После третьей латкес дедушкин голос отчетливо произнес:
— Хаимке, ингеле майне, возьми перо, улыбнись Богу и пиши.
— Что? — тихо спросил я.
— Добро и зло в произведениях этого ганефа.
— Я не читал ни одной его строки.
— Ныт гедайге, — успокоил дед, — никто не читал. Пиши! Шрайб! Ты напишешь что-то особенное, я чувствую, как ты вознесешься в облака, где-то близко к седьмому небу.
Дедушкин голос пропал, латкес кончились, и вдруг меня осенило. Все мысли еврейских мыслителей, которые мне читал дед, всю мудрость Бал-Шем-Това, Провидца из Люблина, Филона и других я решил вложить в уста грузинского разбойника.

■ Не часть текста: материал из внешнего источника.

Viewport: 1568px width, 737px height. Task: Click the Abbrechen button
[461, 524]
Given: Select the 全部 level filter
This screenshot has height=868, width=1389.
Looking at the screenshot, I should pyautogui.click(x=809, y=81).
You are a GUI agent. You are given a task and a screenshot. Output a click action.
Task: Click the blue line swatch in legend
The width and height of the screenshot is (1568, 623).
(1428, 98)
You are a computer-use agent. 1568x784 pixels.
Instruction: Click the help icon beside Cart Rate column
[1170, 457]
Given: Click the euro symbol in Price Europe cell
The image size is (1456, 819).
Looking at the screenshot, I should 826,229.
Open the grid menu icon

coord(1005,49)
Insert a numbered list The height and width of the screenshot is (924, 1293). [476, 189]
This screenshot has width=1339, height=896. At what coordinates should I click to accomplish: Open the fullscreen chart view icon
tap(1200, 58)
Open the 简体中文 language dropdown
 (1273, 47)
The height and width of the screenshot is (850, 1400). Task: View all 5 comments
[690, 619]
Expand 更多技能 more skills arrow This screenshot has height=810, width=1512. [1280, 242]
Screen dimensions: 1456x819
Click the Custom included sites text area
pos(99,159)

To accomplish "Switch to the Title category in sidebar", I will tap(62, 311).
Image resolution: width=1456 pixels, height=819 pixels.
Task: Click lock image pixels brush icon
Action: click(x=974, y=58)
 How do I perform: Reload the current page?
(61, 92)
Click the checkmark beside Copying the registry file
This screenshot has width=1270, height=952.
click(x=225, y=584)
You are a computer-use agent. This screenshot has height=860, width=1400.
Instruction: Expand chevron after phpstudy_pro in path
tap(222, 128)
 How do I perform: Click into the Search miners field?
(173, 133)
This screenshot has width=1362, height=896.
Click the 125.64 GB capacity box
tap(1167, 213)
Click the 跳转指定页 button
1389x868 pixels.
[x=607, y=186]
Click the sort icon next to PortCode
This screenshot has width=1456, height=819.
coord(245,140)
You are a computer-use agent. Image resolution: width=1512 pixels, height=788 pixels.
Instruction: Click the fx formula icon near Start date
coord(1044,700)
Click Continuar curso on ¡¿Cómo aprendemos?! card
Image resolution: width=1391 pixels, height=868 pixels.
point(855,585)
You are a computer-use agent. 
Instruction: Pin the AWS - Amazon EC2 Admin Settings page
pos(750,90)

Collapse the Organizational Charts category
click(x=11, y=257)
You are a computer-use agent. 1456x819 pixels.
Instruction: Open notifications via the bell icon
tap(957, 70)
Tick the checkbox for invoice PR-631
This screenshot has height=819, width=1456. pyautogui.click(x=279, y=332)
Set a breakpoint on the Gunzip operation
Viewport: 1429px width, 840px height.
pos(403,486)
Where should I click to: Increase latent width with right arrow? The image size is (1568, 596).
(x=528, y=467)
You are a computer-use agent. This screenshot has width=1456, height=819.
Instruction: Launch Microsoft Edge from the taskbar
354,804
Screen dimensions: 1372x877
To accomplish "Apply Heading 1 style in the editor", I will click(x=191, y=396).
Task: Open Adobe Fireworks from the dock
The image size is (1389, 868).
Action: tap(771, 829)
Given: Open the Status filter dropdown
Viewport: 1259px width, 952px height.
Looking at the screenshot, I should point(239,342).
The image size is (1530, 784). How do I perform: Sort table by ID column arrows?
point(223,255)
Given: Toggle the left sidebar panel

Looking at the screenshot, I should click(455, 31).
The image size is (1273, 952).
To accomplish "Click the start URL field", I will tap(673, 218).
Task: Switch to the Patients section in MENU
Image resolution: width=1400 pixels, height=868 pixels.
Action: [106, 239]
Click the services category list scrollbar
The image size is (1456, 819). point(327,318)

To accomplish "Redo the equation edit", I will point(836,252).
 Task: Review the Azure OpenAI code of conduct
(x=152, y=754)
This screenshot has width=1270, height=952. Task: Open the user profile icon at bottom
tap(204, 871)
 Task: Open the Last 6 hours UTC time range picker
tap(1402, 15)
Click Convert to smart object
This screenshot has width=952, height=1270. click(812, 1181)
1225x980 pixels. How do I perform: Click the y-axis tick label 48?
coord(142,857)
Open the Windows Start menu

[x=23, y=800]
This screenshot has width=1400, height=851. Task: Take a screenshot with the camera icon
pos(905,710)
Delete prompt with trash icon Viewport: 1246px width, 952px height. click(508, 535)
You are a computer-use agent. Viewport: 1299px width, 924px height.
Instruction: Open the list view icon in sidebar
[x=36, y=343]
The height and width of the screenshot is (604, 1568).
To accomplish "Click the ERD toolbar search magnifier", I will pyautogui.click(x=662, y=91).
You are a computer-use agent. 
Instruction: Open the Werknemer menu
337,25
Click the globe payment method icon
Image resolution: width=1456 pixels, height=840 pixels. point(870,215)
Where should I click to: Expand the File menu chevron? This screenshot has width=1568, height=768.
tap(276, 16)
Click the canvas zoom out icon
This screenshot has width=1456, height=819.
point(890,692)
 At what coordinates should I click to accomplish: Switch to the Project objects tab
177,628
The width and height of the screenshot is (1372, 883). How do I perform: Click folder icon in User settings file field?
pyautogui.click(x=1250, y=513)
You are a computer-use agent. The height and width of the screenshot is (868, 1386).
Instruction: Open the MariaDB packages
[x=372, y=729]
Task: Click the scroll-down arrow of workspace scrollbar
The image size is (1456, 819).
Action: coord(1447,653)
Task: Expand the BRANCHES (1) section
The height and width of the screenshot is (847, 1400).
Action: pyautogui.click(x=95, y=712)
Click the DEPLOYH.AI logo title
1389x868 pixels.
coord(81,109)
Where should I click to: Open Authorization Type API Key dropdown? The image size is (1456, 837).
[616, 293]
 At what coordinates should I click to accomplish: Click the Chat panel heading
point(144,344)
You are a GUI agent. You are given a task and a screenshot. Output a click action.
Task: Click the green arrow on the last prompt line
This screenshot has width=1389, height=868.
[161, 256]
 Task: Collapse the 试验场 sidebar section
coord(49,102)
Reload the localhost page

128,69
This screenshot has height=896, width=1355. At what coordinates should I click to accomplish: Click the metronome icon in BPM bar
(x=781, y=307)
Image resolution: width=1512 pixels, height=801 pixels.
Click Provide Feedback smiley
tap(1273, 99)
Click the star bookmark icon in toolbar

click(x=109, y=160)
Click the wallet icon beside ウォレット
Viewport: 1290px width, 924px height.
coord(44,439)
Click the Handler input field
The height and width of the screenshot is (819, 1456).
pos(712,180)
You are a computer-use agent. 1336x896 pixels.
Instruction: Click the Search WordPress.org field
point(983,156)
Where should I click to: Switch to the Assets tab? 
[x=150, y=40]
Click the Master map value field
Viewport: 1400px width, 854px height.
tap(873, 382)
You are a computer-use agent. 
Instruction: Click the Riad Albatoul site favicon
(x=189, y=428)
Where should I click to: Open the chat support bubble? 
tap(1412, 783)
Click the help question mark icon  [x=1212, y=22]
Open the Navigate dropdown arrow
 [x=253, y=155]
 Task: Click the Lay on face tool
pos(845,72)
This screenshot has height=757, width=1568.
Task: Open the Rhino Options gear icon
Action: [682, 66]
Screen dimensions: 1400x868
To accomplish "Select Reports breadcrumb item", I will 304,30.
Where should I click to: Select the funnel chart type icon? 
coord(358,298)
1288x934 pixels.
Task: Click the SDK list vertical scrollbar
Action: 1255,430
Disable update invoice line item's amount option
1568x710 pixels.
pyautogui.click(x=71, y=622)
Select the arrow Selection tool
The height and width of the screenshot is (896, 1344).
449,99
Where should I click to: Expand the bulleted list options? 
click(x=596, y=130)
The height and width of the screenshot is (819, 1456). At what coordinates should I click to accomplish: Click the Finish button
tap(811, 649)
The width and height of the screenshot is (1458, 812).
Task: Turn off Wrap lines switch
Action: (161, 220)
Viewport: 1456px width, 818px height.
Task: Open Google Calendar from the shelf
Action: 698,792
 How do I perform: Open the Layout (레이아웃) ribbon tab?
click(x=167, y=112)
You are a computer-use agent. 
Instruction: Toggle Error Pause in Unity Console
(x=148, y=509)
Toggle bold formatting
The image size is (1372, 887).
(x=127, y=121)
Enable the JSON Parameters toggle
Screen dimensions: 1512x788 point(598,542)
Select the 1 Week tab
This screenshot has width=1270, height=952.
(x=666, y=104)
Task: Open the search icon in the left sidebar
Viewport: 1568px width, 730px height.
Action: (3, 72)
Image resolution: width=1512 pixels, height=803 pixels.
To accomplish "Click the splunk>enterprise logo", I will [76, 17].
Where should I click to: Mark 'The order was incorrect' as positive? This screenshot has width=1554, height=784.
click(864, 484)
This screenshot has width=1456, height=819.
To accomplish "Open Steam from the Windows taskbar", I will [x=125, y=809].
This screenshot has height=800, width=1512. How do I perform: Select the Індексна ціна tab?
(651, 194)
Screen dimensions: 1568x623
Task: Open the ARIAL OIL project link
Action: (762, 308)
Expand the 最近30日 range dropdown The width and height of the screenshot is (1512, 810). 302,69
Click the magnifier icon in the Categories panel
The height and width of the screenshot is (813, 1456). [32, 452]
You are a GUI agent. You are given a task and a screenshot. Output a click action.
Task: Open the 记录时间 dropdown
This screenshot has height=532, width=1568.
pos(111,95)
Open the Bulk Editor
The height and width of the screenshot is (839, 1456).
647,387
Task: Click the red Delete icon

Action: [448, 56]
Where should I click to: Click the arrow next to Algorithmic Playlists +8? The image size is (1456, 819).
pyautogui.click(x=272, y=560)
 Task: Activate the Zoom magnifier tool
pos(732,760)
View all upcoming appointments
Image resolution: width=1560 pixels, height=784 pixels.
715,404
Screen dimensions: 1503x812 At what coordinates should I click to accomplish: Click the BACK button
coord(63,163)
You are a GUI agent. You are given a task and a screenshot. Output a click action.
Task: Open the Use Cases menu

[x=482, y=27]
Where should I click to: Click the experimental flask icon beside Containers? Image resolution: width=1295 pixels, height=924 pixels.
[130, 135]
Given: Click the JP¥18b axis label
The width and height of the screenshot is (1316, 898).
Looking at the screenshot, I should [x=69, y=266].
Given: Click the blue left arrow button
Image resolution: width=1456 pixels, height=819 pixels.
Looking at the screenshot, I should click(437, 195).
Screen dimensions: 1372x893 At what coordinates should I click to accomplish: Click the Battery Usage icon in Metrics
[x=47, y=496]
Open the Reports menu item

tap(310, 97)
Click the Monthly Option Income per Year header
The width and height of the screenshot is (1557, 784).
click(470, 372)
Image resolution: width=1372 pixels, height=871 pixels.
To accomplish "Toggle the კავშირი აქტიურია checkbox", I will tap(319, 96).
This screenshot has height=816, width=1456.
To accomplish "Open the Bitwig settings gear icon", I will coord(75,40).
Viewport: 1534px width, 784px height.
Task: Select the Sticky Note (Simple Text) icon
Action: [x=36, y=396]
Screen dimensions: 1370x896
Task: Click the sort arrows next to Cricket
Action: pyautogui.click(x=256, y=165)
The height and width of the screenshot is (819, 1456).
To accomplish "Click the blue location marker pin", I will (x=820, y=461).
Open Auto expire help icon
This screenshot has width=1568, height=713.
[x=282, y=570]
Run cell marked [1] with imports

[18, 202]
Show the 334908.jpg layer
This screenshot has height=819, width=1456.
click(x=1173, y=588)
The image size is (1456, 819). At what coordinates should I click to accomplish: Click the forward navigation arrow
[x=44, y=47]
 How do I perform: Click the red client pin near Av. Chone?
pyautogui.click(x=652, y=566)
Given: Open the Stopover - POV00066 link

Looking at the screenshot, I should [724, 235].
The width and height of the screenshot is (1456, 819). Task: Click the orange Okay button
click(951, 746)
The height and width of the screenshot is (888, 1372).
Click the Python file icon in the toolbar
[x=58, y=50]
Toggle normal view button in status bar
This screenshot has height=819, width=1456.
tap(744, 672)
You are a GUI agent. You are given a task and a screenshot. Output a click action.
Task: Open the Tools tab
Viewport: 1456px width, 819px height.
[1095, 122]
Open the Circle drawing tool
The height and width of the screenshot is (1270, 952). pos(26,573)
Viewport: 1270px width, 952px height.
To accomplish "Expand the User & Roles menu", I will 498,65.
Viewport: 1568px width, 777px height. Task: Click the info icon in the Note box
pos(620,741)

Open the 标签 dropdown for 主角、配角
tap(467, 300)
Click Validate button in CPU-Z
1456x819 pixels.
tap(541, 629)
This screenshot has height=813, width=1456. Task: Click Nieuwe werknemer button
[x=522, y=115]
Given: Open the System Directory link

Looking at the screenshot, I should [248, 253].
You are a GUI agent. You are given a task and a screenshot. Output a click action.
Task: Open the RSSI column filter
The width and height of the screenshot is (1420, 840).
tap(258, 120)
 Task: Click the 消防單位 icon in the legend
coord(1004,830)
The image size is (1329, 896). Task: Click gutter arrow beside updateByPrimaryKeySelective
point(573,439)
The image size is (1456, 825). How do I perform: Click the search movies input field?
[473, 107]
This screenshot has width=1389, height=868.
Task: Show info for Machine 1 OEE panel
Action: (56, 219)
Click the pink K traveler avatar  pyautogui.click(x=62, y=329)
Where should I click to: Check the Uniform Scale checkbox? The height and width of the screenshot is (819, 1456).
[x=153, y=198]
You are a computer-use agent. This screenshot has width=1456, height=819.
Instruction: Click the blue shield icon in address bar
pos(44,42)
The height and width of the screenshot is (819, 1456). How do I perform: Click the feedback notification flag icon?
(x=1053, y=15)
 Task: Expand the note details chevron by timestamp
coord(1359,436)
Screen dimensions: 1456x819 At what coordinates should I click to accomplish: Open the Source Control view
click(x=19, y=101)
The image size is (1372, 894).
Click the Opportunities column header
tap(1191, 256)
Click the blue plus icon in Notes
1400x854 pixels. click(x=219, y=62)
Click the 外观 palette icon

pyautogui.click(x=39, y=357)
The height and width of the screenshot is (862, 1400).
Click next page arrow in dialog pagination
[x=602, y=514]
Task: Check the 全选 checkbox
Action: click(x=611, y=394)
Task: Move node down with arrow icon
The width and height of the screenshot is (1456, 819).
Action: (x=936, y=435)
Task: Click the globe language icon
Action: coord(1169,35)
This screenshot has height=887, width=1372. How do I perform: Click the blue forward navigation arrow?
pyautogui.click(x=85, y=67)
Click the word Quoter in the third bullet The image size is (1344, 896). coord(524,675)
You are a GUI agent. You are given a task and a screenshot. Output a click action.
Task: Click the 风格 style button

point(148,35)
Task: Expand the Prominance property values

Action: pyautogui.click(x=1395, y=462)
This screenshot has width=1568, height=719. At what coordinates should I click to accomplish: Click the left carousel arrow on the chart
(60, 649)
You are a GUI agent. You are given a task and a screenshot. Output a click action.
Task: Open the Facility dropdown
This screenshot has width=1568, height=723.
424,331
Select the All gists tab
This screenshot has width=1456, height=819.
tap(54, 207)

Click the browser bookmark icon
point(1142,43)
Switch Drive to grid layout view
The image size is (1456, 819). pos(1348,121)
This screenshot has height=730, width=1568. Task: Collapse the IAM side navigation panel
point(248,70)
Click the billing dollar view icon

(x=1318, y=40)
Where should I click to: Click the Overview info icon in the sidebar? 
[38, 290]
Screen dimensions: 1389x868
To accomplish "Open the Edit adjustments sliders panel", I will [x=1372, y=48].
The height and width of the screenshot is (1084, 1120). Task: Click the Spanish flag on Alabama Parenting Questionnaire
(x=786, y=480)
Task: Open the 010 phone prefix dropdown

Начал я с досточтимого Гилеля. Я обмакнул перо и жирно, в правом верхнем углу, вывел эпиграф:
«Видимое временно, невидимое — вечно.»
Иосиф Сталин.Не знаю, как от страха у меня не отвалилась рука.
Три часа, не отрываясь, писал я сочинение, заставляя тирана изрекать мудрости великих людей моего народа. Я так же вставил несколько мыслей моего деда и им же закончил свое сочинение.
«Если в человеке мало железа, учит нас товарищ Сталин, — писал я, — это еще не значит, что в него надо стрелять!»